Stored items:
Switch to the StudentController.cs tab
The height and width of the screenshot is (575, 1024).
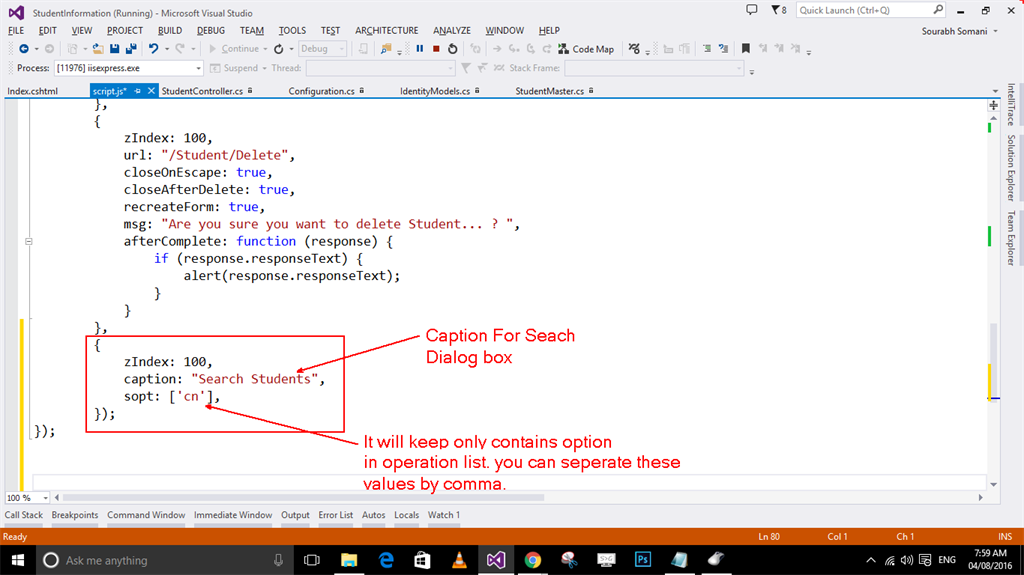[x=201, y=91]
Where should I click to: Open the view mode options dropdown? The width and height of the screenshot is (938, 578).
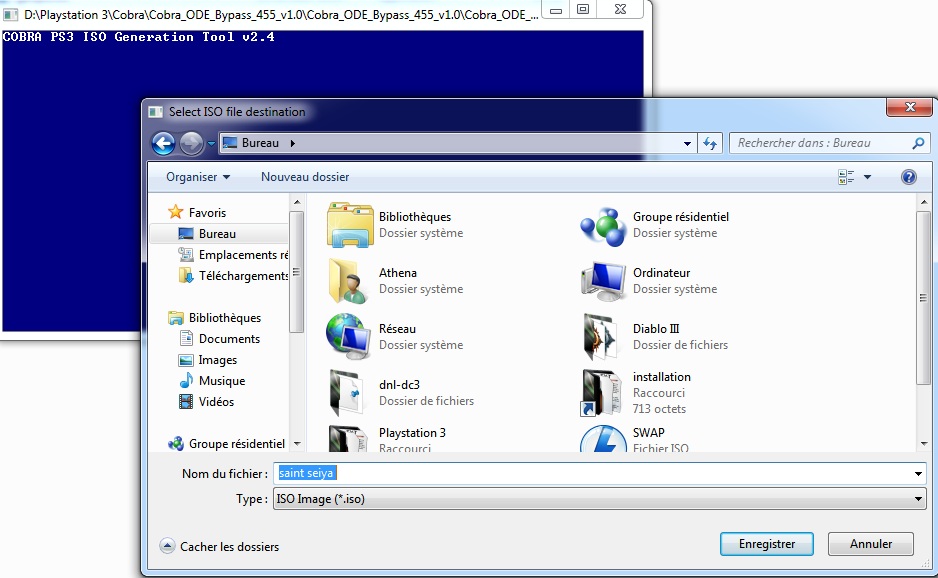pyautogui.click(x=867, y=177)
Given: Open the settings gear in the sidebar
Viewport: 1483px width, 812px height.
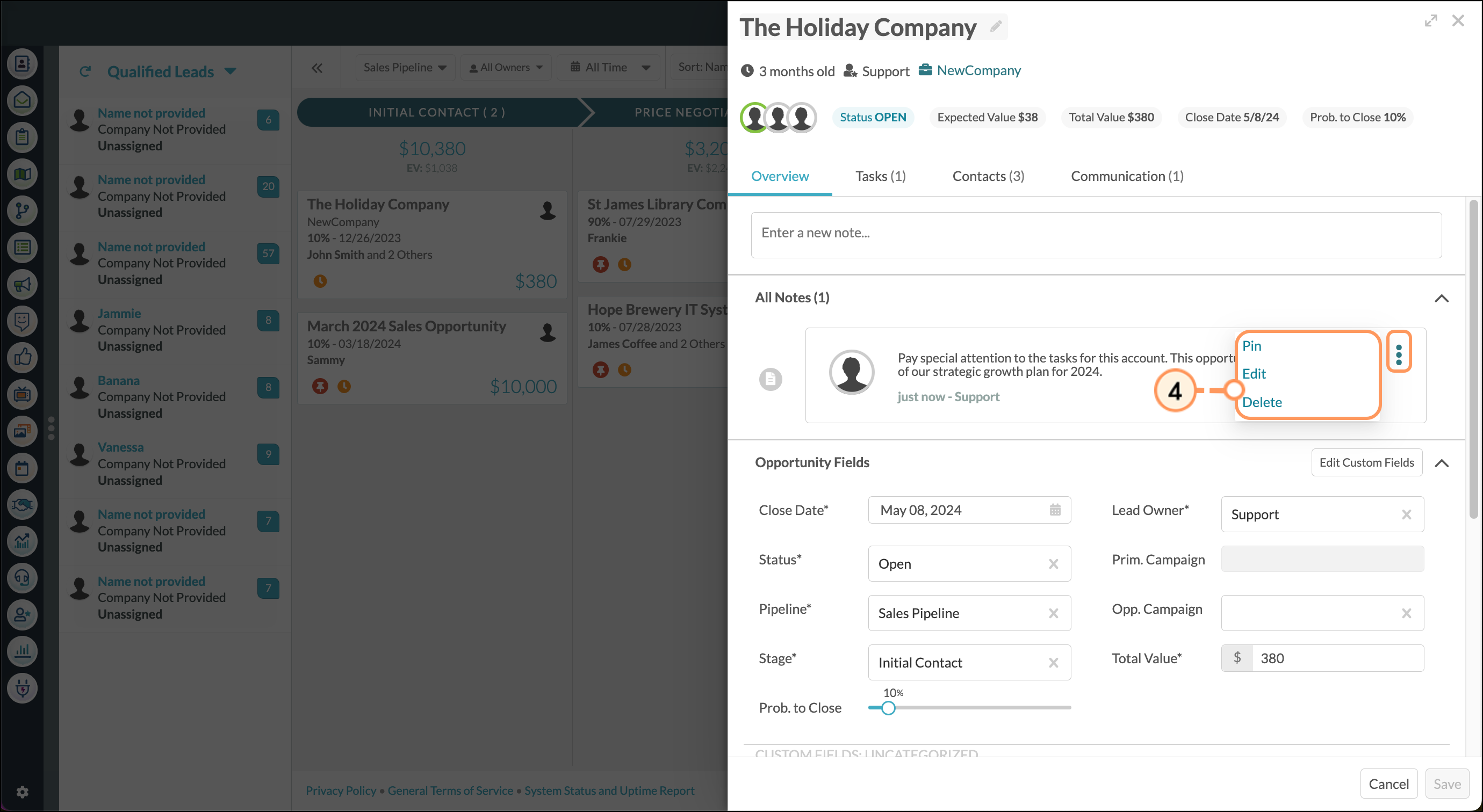Looking at the screenshot, I should (23, 792).
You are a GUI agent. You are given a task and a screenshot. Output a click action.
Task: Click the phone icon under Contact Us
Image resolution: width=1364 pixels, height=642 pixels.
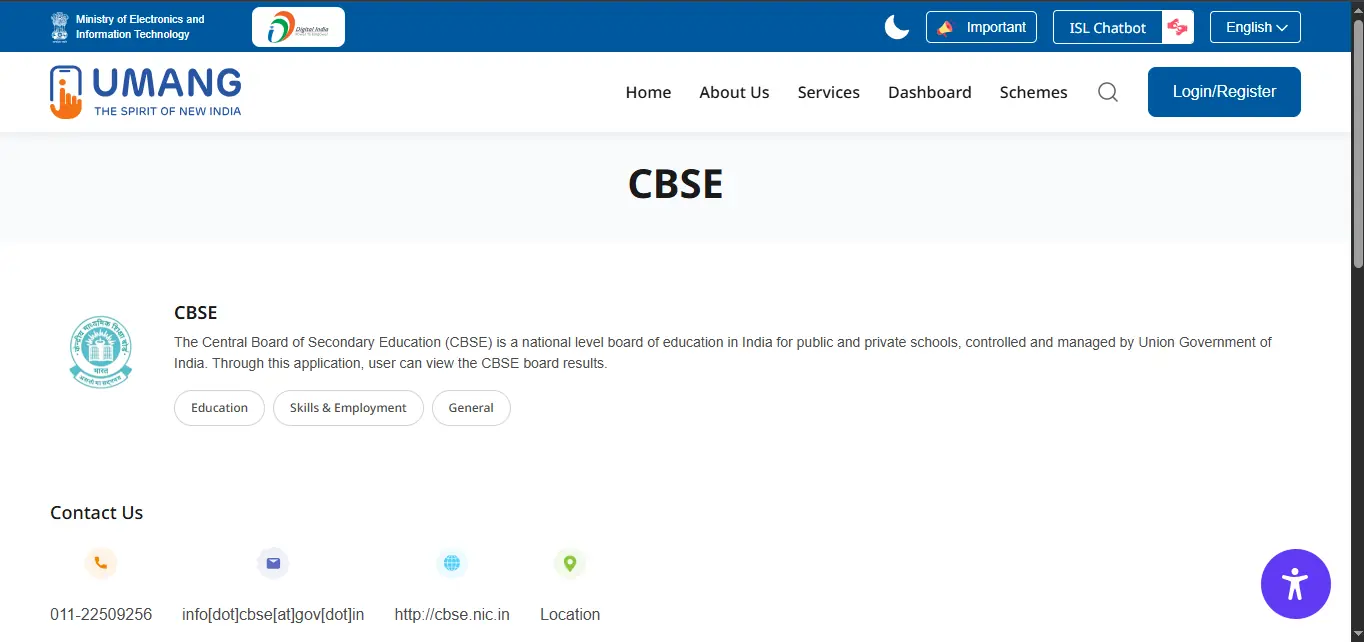(x=101, y=563)
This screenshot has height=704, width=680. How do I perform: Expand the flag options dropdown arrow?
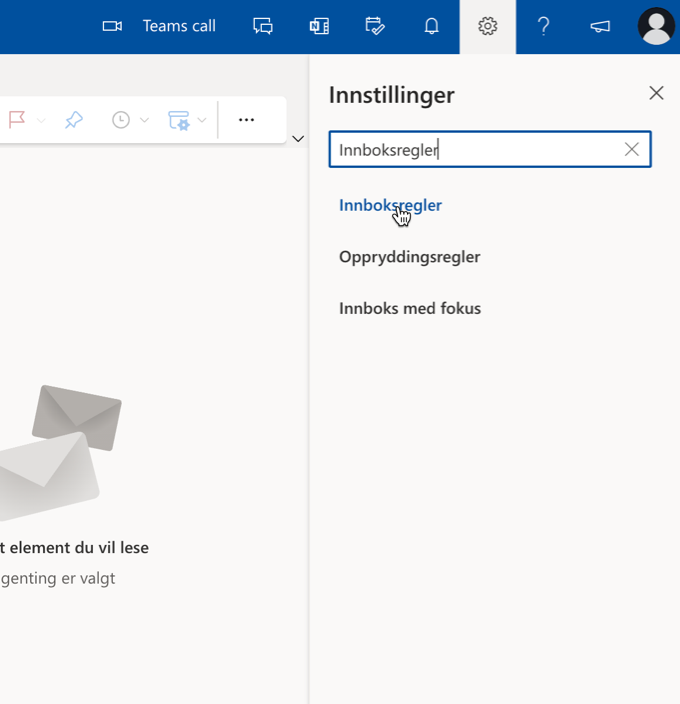point(41,121)
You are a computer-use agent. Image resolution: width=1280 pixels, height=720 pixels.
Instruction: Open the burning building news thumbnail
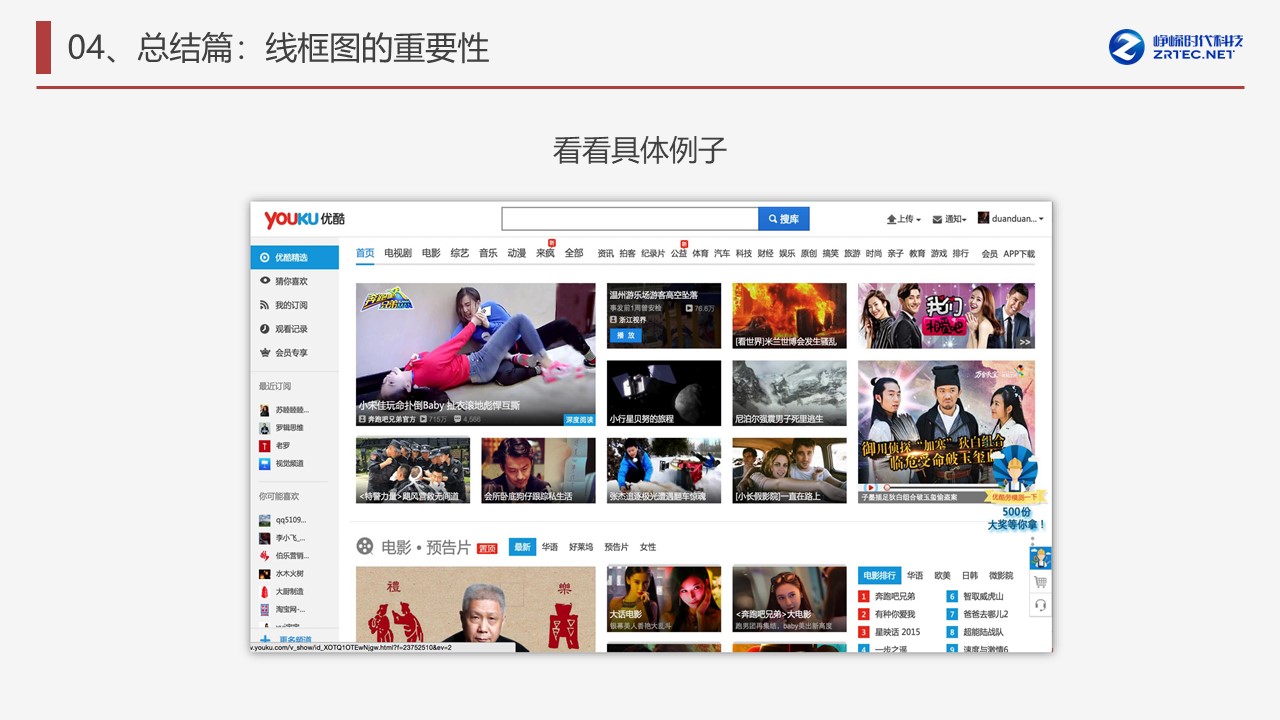click(789, 315)
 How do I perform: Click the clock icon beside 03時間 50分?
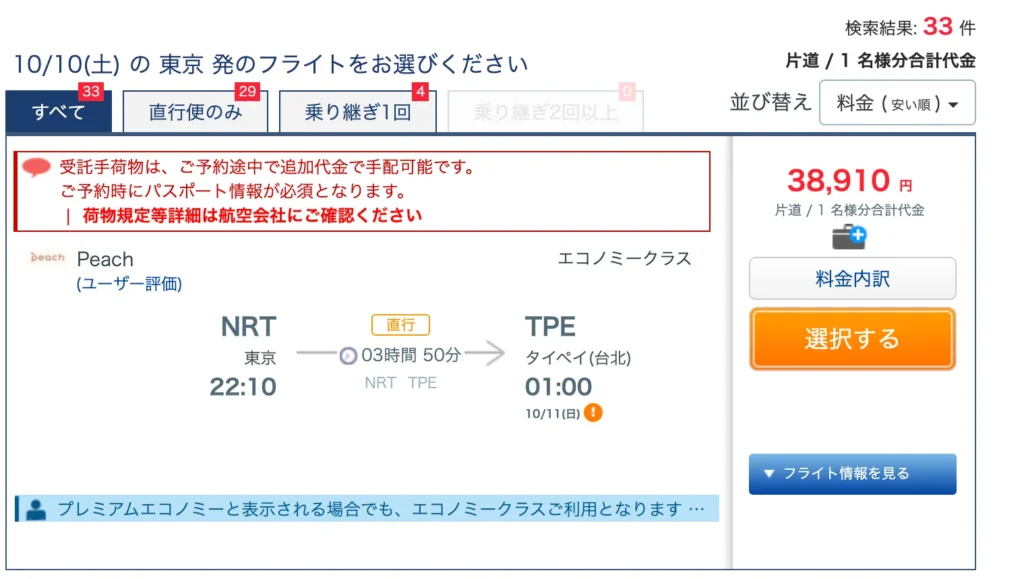(x=348, y=356)
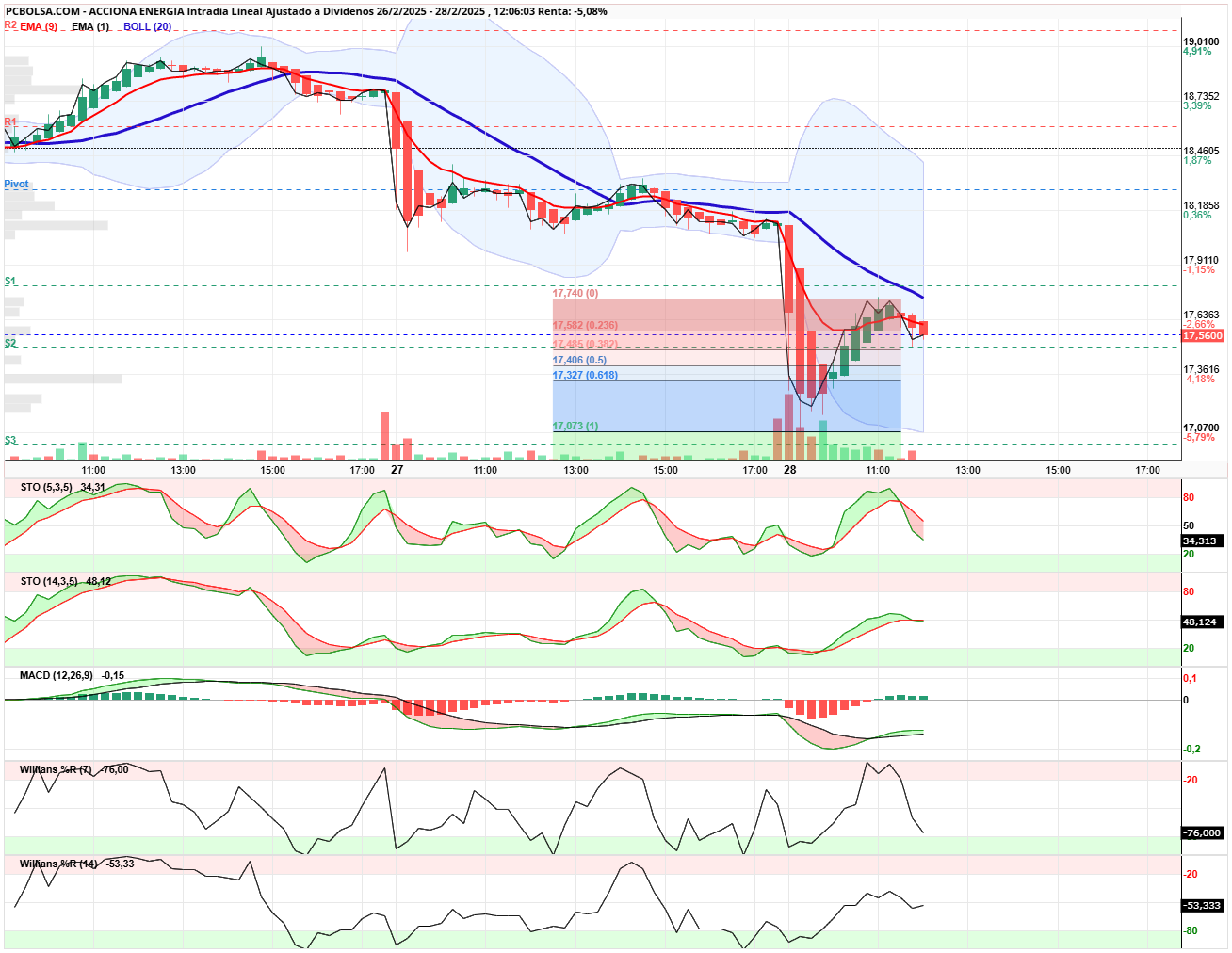Click the R1 resistance label
Screen dimensions: 1232x953
[x=9, y=122]
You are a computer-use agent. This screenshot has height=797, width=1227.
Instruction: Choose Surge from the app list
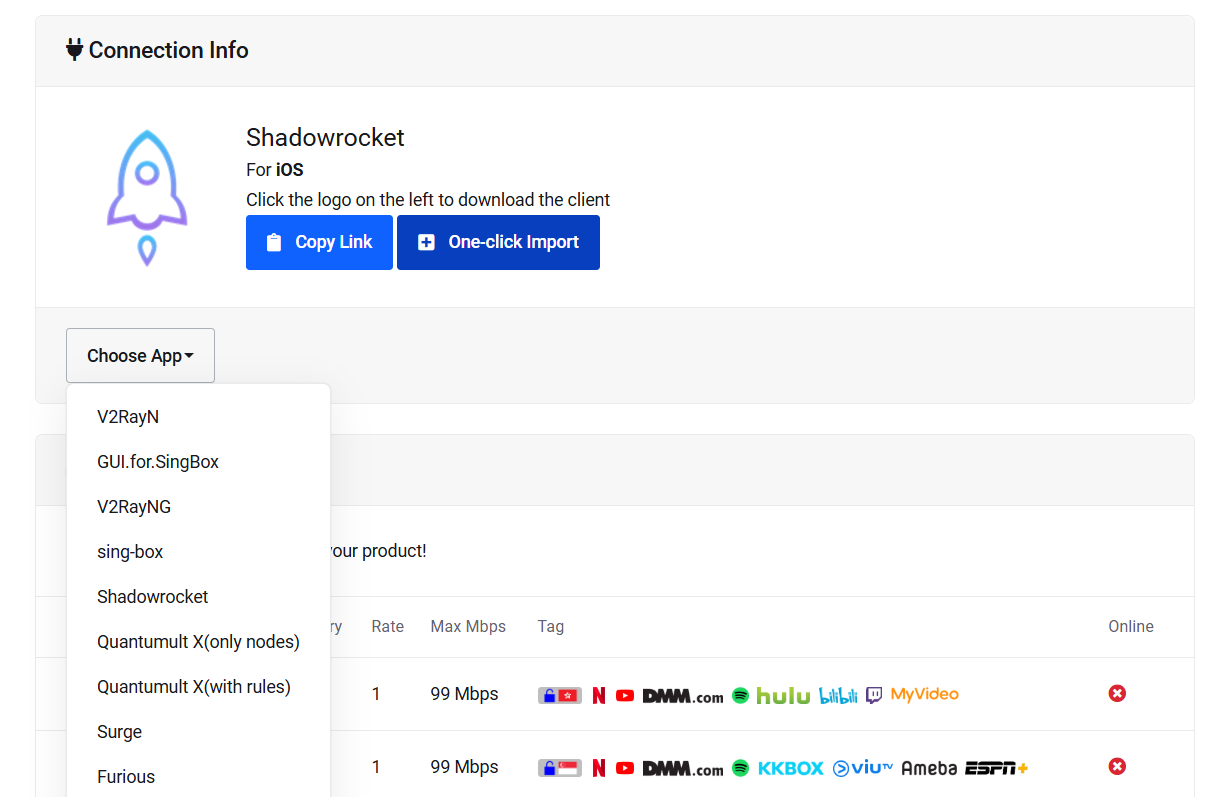(119, 732)
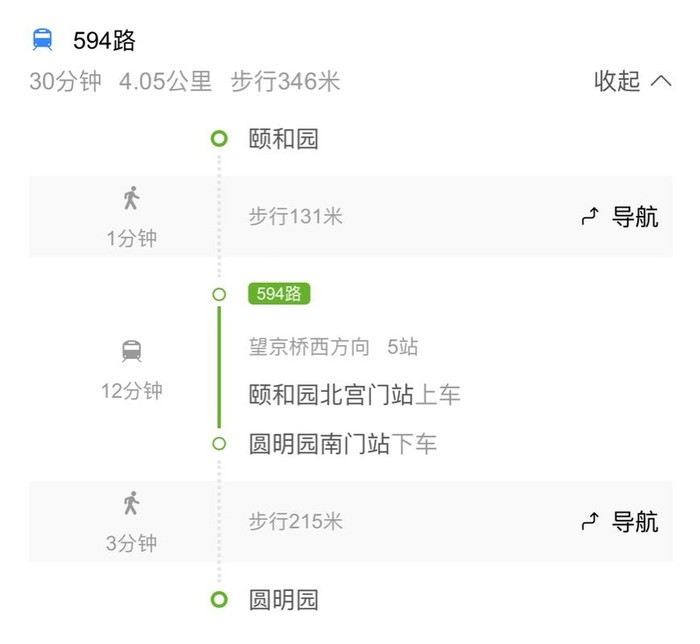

(What to produce):
Return the data verbatim, leaving out the pictures it holds.

(Solution below):
Switch to the StudentController.cs tab
The height and width of the screenshot is (575, 1024).
[x=201, y=91]
Where should I click to: Open the view mode options dropdown? The width and height of the screenshot is (938, 578).
pyautogui.click(x=867, y=177)
Given: Open the settings gear in the sidebar
Viewport: 1483px width, 812px height.
Looking at the screenshot, I should (23, 792).
You are a GUI agent. You are given a task and a screenshot. Output a click action.
Task: Click the phone icon under Contact Us
Image resolution: width=1364 pixels, height=642 pixels.
(x=101, y=563)
This screenshot has height=704, width=680. How do I perform: Expand the flag options dropdown arrow?
point(41,121)
You are a computer-use agent. Image resolution: width=1280 pixels, height=720 pixels.
Instruction: Open the burning building news thumbnail
click(789, 315)
 How do I perform: Click the clock icon beside 03時間 50分?
(x=348, y=356)
Click the R1 resistance label
Screen dimensions: 1232x953
[x=9, y=122]
You are a computer-use agent. This screenshot has height=797, width=1227.
Instruction: Choose Surge from the app list
(119, 732)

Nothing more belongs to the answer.